PASSAGE GIVEN:
------------------------------------

People often say I am one of the most resilient people they know, given what I have experienced and that my own abuse spans over a length of 18 years. It is a nice sentiment, but day after day I realise how it’s not actually a character trait, it is a demand of trauma.
I have to be resilient. I have to be resilient in order to live and experience more than just ‘it’ (the pain) without belittling or lessening or hushing or numbing or in any single way pretending it will/could ever be less. Which means, progress for someone like me doesn’t look like progress. It looks like hell and feels like grief, before it is ever experienced as freedom.
After abuse, progress looks like choice.
It is sitting on the ground hyperventilating, as my body sinks into the safety of my present, releasing and embodying the pain it wasn’t safe enough to feel before. It is coming face to face with the biggest lies that abuse has told me and redefining my relationship with them, and myself, daily. Progress is admitting that erasing any point, demeaning any reaction, or denying any part of my truth’s validity would be worse than any agony I walk out. Progress is reclaiming choice, where choice was raped from me. A subconscious response to life, post abuse, becoming a conscious one. I am breaking, because I am allowed to. Because it is real. Because I can. It is a breaking that, over time, begins to be felt into and witnessed with power, rather than an unsafe sort of vulnerability. A breaking that welcomes a modification in the patterns I walk, over a demand that feigns I can somehow just be “okay” walking around like nothing happened just because it isn’t happening anymore. Because trauma healing isn’t in past tense, trauma healing is a result of abuse that happened; it is by nature, present. It is a choice that is walked over and over, where you are invited to meet your old footprints with honest grief instead of hidden shame.
I am not less than or more than in my progress, anymore than I could be less than or more than if I chose to remain in the cycle of abuse because cultivating a freedom outside of it is too painful. A heavy statement that deserves clarity over pretty words, and truth over popularity. Because so many do not have the privilege to grieve. So many do not have the privilege to separate themselves from generations of abuse. So many do not have the privilege to be supported, to be heard, and to be known. So many.

------------------------------------

RECORDS PROVIDED:
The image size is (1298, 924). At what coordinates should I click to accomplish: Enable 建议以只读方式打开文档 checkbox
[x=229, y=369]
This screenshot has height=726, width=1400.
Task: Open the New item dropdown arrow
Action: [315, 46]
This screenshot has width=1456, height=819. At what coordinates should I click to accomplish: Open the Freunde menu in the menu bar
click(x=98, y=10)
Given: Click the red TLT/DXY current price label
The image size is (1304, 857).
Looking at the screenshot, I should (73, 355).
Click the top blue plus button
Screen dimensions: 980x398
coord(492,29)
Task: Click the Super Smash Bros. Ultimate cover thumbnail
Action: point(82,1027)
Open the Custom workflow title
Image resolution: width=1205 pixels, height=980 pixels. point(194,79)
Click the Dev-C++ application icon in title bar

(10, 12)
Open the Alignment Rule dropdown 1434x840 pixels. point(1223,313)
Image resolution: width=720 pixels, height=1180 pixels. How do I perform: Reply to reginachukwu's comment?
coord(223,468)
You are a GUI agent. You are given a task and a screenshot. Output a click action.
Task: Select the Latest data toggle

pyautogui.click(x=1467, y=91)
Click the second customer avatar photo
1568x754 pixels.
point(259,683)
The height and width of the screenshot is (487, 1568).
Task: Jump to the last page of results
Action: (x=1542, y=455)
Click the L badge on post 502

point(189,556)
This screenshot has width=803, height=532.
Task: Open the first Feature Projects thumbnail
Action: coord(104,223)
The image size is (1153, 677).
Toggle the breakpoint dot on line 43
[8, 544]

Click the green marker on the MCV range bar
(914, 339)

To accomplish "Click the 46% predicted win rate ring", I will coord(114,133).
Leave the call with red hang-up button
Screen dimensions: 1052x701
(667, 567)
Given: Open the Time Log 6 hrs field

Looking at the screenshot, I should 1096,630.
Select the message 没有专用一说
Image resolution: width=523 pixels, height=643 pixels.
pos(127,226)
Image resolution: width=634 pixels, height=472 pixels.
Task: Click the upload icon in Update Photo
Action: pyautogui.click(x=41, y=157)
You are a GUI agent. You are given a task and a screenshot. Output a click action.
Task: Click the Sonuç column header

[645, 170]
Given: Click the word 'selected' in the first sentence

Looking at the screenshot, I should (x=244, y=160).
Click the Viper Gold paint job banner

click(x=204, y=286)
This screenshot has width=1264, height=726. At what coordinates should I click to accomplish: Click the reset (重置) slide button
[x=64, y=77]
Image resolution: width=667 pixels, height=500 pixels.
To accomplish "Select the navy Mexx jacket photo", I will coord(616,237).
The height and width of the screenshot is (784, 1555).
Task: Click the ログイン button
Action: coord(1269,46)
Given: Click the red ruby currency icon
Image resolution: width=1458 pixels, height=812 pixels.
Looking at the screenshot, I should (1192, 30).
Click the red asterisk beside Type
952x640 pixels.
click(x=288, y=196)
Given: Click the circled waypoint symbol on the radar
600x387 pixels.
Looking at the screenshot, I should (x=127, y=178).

------------------------------------

TASK SET:
- a) Decide whether each statement agrees with the essay on progress after abuse, and support each yes or no with the deciding words quoted from the essay.
(i) The writer's abuse lasted 18 years.
(ii) The writer considers resilience a character trait.
(iii) The writer describes trauma healing as being in the past tense.
- b) Using the essay on progress after abuse, explain why the writer says trauma healing isn't in the past tense.
The data above comes from a separate source.

ANSWERS TO THE EXERCISES:
- a)
(i) Yes: "my own abuse spans over a length of 18 years"
(ii) No: "it’s not actually a character trait, it is a demand of trauma"
(iii) No: "trauma healing isn’t in past tense"

- b) Trauma healing results from abuse that happened, so it is by nature present. The writer describes it as a choice walked over and over.